一攫千金を夢見る若き証券マンのバドは、貧乏人から巨万の富を築いた成功者ゲッコーを、いつか追い抜いてやろうという野望に燃えていた。父の勤める航空会社の情報をゲッコーに流したことによって、バドはゲッコーに気に入られる。そして、彼から情報の収集と生かしかた、株の売買のコツなどを教えこまれる。ゲッコーの期待に応え、実績をあげていくバドは、いつしかインサイダー情報を利用した違法行為も辞さないようになっていく・・・。
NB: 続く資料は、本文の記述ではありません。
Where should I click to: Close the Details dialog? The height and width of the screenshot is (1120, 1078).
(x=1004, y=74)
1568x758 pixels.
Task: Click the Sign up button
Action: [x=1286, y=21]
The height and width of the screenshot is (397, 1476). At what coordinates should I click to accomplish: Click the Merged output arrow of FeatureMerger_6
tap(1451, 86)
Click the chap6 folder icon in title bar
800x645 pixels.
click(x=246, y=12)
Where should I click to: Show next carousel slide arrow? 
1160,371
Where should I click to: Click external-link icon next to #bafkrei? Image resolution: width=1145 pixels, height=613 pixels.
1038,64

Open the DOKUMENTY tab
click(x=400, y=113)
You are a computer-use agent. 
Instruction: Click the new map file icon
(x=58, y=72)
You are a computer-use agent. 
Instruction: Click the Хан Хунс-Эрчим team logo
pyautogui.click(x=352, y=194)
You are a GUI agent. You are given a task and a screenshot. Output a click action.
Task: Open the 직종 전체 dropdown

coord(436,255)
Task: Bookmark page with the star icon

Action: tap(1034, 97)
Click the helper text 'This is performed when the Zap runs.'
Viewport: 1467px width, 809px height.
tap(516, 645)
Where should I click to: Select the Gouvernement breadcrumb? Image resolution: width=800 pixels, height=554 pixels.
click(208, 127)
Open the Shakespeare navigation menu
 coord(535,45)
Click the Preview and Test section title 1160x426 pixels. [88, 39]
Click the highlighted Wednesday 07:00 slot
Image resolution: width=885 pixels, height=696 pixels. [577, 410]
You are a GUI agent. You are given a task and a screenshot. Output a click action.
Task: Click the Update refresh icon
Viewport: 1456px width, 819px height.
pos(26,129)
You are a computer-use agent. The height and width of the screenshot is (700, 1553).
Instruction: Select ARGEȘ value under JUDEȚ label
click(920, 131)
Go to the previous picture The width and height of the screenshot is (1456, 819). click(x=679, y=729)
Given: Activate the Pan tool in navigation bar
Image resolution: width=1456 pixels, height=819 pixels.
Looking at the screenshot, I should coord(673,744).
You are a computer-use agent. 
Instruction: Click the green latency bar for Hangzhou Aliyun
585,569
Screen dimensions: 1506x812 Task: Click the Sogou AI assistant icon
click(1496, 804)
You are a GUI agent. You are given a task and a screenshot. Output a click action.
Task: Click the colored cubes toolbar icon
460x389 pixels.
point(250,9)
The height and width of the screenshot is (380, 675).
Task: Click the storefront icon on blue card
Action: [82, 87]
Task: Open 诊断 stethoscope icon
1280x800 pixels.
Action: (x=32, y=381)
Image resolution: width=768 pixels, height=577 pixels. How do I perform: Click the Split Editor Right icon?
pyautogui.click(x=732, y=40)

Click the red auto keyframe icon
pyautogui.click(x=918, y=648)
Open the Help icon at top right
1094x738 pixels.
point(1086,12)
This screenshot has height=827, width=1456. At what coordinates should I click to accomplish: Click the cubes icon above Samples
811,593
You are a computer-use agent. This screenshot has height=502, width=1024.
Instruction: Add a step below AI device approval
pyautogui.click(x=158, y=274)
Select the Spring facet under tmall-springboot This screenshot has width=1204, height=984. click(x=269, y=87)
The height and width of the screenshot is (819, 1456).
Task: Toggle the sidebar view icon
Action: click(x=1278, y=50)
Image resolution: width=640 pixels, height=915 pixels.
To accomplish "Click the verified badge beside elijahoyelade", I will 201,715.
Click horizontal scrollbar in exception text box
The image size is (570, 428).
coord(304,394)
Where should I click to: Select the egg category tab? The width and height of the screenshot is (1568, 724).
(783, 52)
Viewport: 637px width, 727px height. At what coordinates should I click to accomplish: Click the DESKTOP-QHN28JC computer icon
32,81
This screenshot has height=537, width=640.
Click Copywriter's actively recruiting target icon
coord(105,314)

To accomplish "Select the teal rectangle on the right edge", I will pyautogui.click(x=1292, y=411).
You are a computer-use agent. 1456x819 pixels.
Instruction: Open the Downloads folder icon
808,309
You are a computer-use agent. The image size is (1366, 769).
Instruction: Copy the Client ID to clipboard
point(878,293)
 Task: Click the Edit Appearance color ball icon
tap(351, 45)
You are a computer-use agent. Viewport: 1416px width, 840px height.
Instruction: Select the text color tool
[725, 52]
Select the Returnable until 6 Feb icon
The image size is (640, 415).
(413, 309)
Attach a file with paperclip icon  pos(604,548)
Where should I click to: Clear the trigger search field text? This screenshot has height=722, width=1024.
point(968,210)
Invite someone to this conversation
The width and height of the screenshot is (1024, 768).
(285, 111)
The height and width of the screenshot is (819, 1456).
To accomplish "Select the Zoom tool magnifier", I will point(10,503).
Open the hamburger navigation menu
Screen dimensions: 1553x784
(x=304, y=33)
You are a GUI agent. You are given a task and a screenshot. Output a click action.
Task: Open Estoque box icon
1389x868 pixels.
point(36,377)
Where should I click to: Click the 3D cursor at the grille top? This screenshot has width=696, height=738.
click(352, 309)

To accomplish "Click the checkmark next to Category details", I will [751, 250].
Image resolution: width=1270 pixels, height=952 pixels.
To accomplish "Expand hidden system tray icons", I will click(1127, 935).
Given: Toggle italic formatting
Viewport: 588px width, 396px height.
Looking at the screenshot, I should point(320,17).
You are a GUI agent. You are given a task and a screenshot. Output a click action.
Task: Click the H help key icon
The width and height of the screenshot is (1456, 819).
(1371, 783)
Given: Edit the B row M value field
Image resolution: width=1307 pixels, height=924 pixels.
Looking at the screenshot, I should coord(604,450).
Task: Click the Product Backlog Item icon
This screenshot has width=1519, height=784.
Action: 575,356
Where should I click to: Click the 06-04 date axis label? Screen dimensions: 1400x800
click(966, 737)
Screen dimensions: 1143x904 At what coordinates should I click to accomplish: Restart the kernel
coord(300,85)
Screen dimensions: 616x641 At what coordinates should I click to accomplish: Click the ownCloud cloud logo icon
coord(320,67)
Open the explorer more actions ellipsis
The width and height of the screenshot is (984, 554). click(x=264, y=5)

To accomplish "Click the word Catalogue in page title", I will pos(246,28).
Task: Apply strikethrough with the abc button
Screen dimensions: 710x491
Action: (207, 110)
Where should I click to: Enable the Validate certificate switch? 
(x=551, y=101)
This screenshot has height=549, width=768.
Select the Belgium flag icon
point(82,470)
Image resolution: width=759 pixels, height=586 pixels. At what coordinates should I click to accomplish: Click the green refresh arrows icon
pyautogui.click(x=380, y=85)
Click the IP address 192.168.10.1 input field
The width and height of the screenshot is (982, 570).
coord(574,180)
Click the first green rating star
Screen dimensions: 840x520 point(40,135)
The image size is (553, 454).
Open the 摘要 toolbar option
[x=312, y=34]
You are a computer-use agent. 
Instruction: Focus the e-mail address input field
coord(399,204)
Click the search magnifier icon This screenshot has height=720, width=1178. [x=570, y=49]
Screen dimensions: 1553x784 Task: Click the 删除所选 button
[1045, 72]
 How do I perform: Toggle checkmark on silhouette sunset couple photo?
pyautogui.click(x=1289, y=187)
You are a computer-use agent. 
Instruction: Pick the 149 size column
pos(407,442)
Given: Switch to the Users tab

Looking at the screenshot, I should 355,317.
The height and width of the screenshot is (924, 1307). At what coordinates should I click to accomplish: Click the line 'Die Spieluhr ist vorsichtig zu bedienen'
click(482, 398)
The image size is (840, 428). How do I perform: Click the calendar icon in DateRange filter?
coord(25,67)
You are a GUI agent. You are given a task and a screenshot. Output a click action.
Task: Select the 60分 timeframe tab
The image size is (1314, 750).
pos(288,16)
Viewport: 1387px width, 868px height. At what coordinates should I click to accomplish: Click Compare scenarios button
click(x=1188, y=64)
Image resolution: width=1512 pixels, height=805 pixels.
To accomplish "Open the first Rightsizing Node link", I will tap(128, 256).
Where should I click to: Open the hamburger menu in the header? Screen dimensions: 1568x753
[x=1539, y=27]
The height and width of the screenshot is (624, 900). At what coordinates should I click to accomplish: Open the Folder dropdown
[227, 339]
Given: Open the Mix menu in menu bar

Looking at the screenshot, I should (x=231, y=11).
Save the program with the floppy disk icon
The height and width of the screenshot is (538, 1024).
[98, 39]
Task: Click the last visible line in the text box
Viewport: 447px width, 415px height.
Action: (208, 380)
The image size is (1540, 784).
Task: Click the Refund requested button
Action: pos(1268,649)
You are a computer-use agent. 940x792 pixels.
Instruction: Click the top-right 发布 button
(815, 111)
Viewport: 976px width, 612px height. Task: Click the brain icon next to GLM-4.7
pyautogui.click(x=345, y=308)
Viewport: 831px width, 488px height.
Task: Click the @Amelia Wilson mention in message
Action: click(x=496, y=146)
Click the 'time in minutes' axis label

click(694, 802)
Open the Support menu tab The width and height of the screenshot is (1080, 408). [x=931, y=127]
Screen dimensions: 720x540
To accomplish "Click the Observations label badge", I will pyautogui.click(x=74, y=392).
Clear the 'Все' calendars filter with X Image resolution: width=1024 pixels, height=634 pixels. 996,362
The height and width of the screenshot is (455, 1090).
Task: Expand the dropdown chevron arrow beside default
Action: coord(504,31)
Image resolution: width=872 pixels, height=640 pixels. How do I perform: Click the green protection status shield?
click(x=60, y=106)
オリヴァー・ストーン監督が、世界経済の中心地「ウォール街」を舞台に、スリリングなマネー・ゲームを描いた作品。
バド役のチャーリー・シーンが、違法行為で莫大な報酬を手に入れながら、人生の真実に目覚めていく若き証券マンを好演している。
ゲッコー役のマイケル・ダグラスは、本作でアカデミー賞主演男優賞を受賞している。金の魅力に取りつかれた、非情な辣腕ビジネスマンを貫禄たっぷりに演じている。
バドの父カール役を、チャーリー・シーンの父であるマーティン・シーンが演じている。本作での親子役で、映画初共演が実現した。

ストーン監督の父親が株式仲買人だったこともあり、「ウォール街」の描写は非常にリアルである。
当時、高校生だった私が、初めて「インサイダー取引」という言葉を知ったのが、この作品だった。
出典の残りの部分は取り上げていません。